BEGIN Dataset records

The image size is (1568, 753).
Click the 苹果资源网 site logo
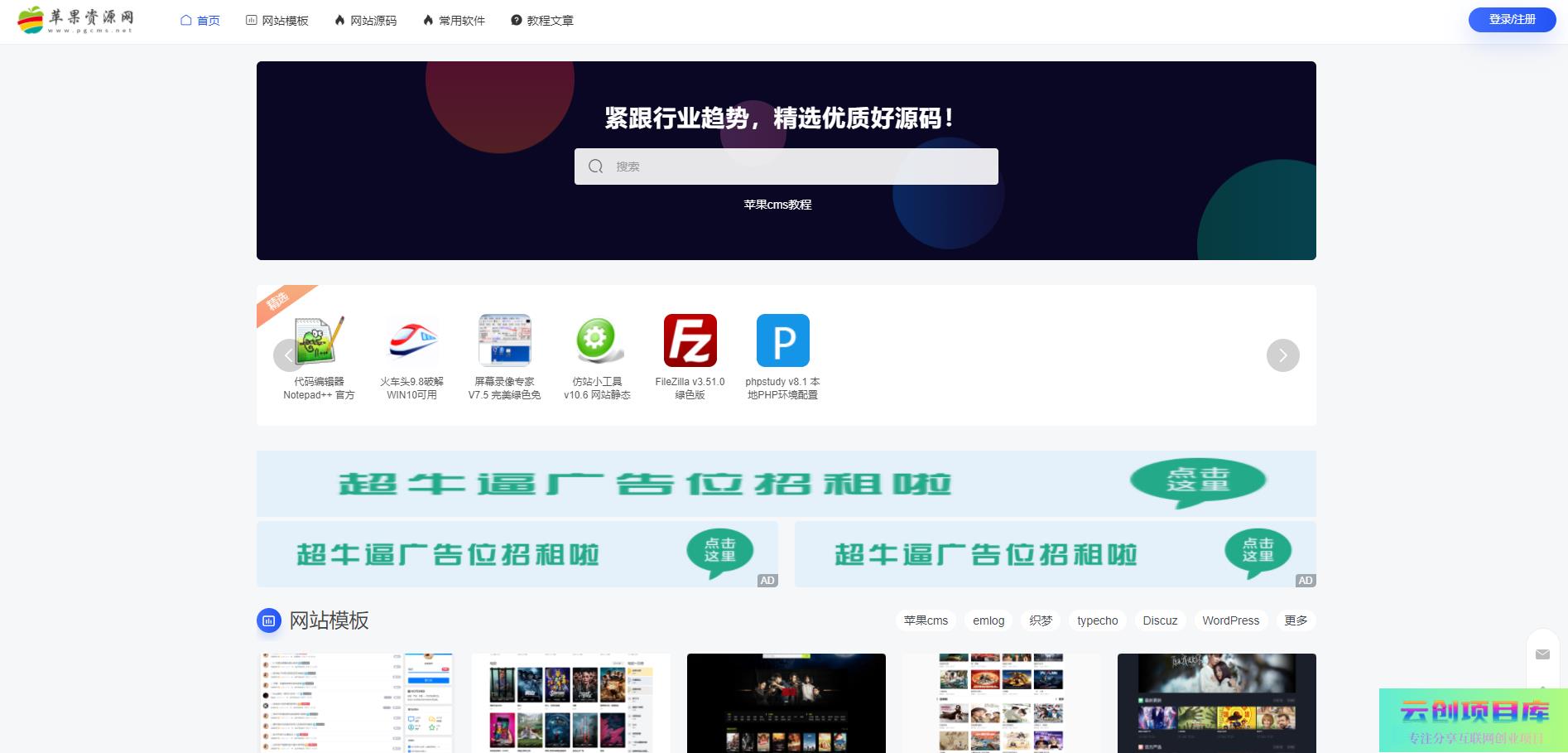(76, 20)
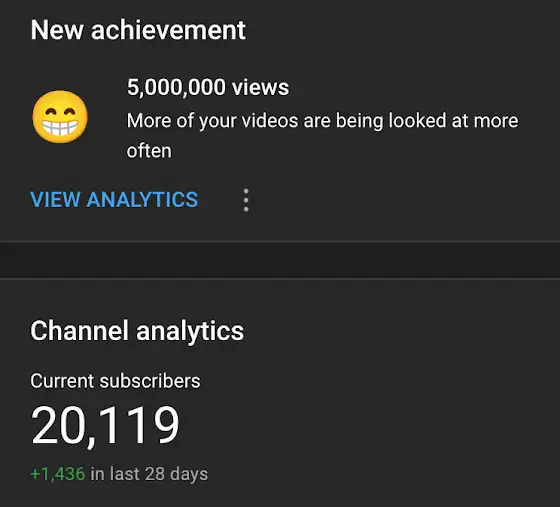This screenshot has height=507, width=560.
Task: Open the three-dot options menu beside View Analytics
Action: 246,200
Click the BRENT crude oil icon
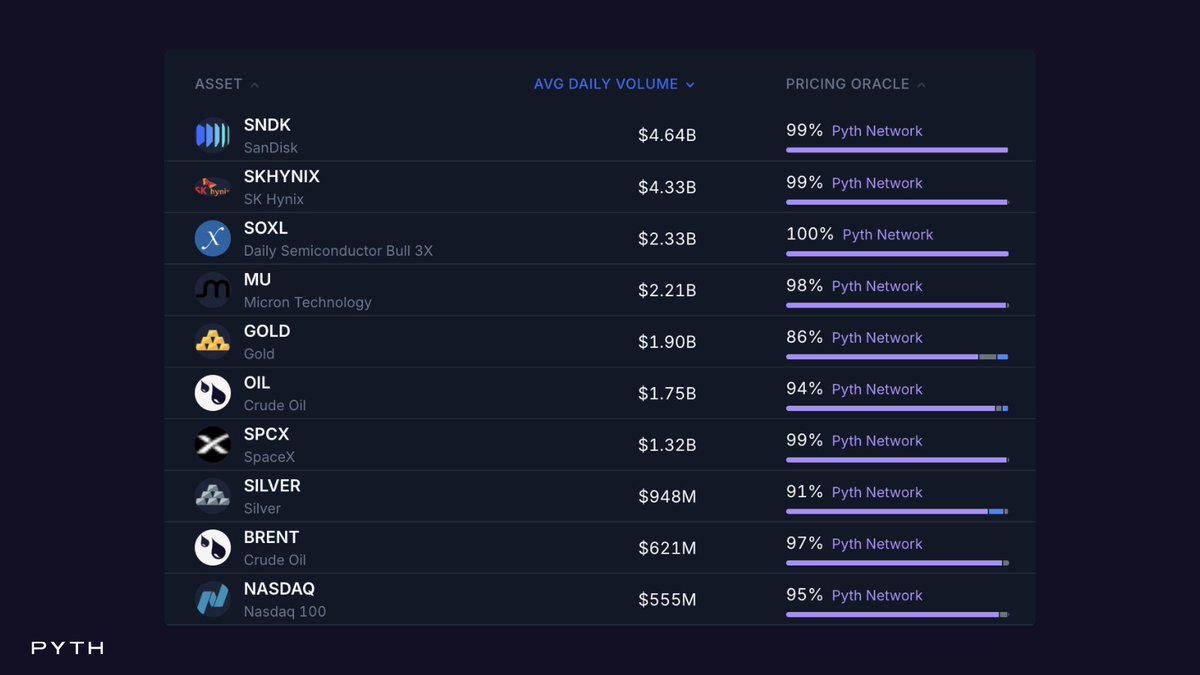 (x=212, y=547)
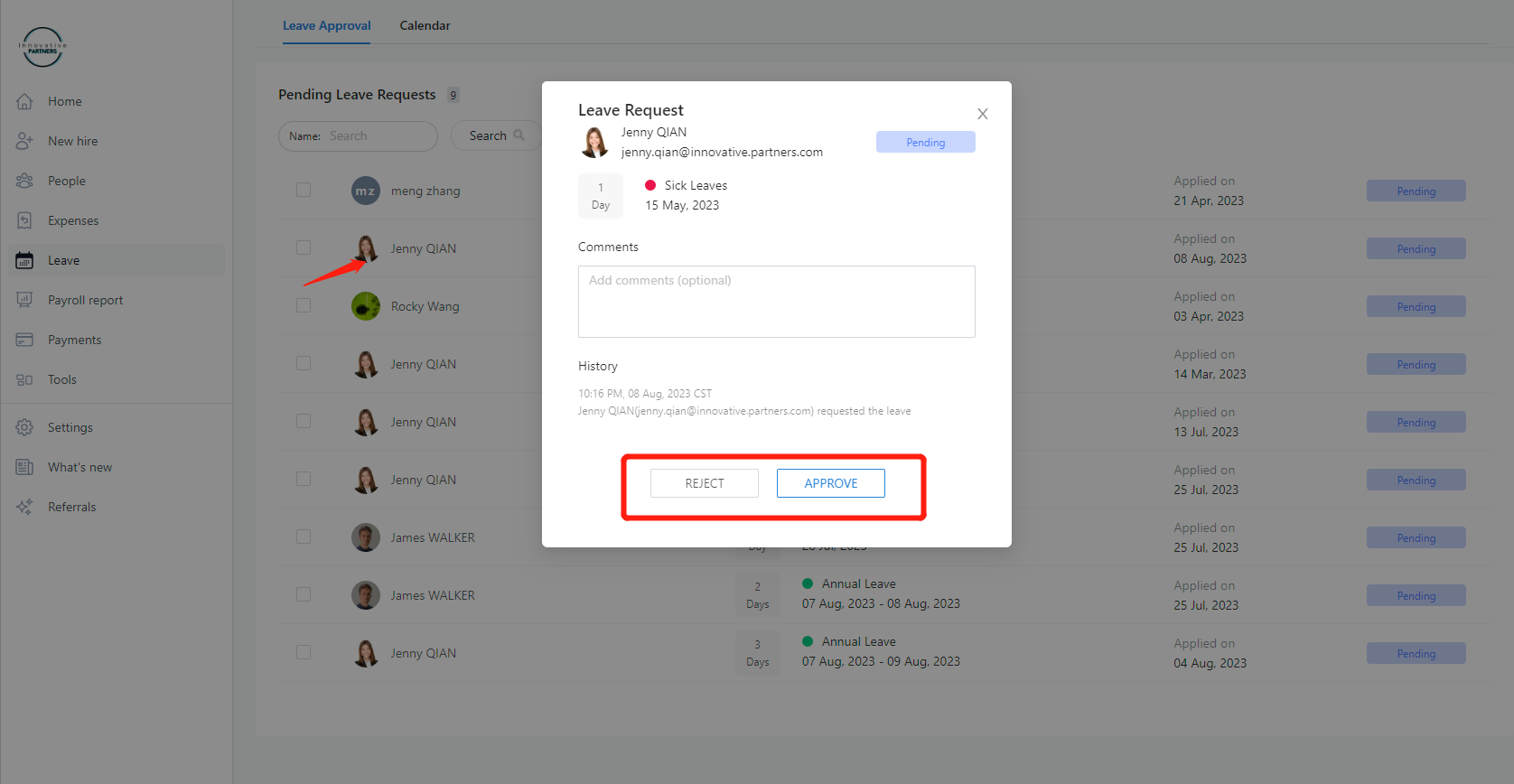
Task: Click the Expenses receipt icon
Action: 24,220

END Dataset records

• **Exercise instructions**
An exact copy of the entries above is needed, with the pictures removed.

• **Reply**
The image size is (1568, 753).
Click the 苹果资源网 site logo
(76, 20)
This screenshot has height=507, width=560.
Task: Open the three-dot options menu beside View Analytics
Action: 246,200
Click the BRENT crude oil icon
 (x=212, y=547)
Task: Click the Expenses receipt icon
Action: 24,220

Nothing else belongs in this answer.